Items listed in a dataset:
---*---

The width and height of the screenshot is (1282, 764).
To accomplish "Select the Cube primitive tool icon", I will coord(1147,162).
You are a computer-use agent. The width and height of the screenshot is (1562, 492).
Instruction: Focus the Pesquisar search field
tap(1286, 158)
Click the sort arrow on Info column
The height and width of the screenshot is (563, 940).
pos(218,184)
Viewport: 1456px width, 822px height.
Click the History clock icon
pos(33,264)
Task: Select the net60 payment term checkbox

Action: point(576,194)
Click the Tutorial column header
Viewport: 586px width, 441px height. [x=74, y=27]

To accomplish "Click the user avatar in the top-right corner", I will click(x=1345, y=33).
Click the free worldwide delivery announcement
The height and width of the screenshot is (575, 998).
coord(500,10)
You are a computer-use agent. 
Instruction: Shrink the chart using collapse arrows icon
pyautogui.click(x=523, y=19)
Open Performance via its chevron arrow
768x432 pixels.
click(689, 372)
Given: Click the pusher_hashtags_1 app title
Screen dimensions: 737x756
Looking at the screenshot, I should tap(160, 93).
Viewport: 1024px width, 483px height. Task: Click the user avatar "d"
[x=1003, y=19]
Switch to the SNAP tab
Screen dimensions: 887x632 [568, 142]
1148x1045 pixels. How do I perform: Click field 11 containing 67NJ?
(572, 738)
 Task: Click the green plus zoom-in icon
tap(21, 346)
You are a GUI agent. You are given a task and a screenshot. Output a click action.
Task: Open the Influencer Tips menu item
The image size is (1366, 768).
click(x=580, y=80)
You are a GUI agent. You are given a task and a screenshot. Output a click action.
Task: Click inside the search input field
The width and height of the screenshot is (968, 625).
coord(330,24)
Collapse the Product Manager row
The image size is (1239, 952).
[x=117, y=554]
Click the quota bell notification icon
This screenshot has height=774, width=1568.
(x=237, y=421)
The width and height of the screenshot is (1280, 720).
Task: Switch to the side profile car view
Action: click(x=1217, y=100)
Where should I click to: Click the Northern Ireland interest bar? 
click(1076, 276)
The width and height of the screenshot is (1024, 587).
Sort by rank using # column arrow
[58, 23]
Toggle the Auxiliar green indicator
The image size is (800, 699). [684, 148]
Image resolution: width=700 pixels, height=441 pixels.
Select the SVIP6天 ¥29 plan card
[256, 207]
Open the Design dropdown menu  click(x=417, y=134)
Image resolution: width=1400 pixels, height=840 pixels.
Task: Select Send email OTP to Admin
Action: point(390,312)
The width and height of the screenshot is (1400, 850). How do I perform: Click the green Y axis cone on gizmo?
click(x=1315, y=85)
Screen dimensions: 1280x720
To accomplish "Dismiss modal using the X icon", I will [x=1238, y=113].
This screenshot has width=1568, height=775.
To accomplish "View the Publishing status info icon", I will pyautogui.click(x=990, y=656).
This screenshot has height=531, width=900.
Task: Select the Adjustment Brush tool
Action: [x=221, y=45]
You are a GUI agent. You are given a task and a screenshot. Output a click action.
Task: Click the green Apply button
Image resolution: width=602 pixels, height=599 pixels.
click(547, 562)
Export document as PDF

---*---

▶ Your goal:
Swap each "Instruction" in the listing for "Goal", and leave everything else in the listing unchanged.

▶ Result of the task:
The width and height of the screenshot is (1282, 764).
To accomplish "Select the Cube primitive tool icon", I will coord(1147,162).
You are a computer-use agent. The width and height of the screenshot is (1562, 492).
Goal: Focus the Pesquisar search field
tap(1286, 158)
Click the sort arrow on Info column
The height and width of the screenshot is (563, 940).
pos(218,184)
Viewport: 1456px width, 822px height.
Click the History clock icon
pos(33,264)
Task: Select the net60 payment term checkbox

Action: point(576,194)
Click the Tutorial column header
Viewport: 586px width, 441px height. [x=74, y=27]

To accomplish "Click the user avatar in the top-right corner", I will click(x=1345, y=33).
Click the free worldwide delivery announcement
The height and width of the screenshot is (575, 998).
coord(500,10)
You are a computer-use agent. 
Goal: Shrink the chart using collapse arrows icon
pyautogui.click(x=523, y=19)
Open Performance via its chevron arrow
768x432 pixels.
click(689, 372)
Given: Click the pusher_hashtags_1 app title
Screen dimensions: 737x756
Looking at the screenshot, I should tap(160, 93).
Viewport: 1024px width, 483px height. Task: Click the user avatar "d"
[x=1003, y=19]
Switch to the SNAP tab
Screen dimensions: 887x632 [568, 142]
1148x1045 pixels. How do I perform: Click field 11 containing 67NJ?
(572, 738)
 Task: Click the green plus zoom-in icon
tap(21, 346)
You are a GUI agent. You are given a task and a screenshot. Output a click action.
Task: Open the Influencer Tips menu item
The image size is (1366, 768).
click(x=580, y=80)
You are a GUI agent. You are given a task and a screenshot. Output a click action.
Task: Click inside the search input field
The width and height of the screenshot is (968, 625).
coord(330,24)
Collapse the Product Manager row
The image size is (1239, 952).
[x=117, y=554]
Click the quota bell notification icon
This screenshot has height=774, width=1568.
(x=237, y=421)
The width and height of the screenshot is (1280, 720).
Task: Switch to the side profile car view
Action: click(x=1217, y=100)
Where should I click to: Click the Northern Ireland interest bar? 
click(1076, 276)
The width and height of the screenshot is (1024, 587).
Sort by rank using # column arrow
[58, 23]
Toggle the Auxiliar green indicator
The image size is (800, 699). [684, 148]
Image resolution: width=700 pixels, height=441 pixels.
Select the SVIP6天 ¥29 plan card
[256, 207]
Open the Design dropdown menu  click(x=417, y=134)
Image resolution: width=1400 pixels, height=840 pixels.
Task: Select Send email OTP to Admin
Action: point(390,312)
The width and height of the screenshot is (1400, 850). How do I perform: Click the green Y axis cone on gizmo?
click(x=1315, y=85)
Screen dimensions: 1280x720
To accomplish "Dismiss modal using the X icon", I will [x=1238, y=113].
This screenshot has width=1568, height=775.
To accomplish "View the Publishing status info icon", I will pyautogui.click(x=990, y=656).
This screenshot has height=531, width=900.
Task: Select the Adjustment Brush tool
Action: [x=221, y=45]
You are a GUI agent. You are given a task and a screenshot. Output a click action.
Task: Click the green Apply button
Image resolution: width=602 pixels, height=599 pixels.
click(547, 562)
Export document as PDF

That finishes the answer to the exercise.